[WHAT THE TASK ASKS]
All lines holding the string "agent" should be copied from the data below.

[TASK INPUT]

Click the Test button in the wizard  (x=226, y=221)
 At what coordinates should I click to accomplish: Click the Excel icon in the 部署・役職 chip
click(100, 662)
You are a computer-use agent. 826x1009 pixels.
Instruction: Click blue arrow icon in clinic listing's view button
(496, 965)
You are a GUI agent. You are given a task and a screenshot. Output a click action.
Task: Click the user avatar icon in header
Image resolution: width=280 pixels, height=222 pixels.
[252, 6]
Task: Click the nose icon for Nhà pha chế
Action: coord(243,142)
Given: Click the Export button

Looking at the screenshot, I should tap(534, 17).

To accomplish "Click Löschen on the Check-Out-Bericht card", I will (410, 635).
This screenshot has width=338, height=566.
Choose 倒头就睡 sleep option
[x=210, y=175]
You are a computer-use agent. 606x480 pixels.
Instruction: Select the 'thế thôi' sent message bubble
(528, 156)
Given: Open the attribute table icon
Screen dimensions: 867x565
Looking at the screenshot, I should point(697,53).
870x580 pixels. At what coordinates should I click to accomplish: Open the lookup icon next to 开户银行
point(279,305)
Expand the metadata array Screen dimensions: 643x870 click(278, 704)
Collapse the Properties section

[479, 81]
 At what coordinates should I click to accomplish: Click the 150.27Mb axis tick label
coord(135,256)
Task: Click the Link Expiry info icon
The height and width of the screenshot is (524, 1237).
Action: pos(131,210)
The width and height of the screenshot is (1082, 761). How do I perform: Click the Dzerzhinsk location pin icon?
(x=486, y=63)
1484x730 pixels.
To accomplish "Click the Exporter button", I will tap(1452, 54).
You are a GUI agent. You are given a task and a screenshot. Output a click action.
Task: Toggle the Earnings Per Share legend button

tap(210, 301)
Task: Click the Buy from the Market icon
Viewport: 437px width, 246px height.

[SOLUTION TO THE EXERCISE]
You are a computer-use agent. 826x1009 pixels.
You are a GUI agent. You are given a task and a screenshot. Output a click action.
You are a computer-use agent. 606x480 pixels.
You are a GUI agent. You are given a task and a screenshot. Output a click action.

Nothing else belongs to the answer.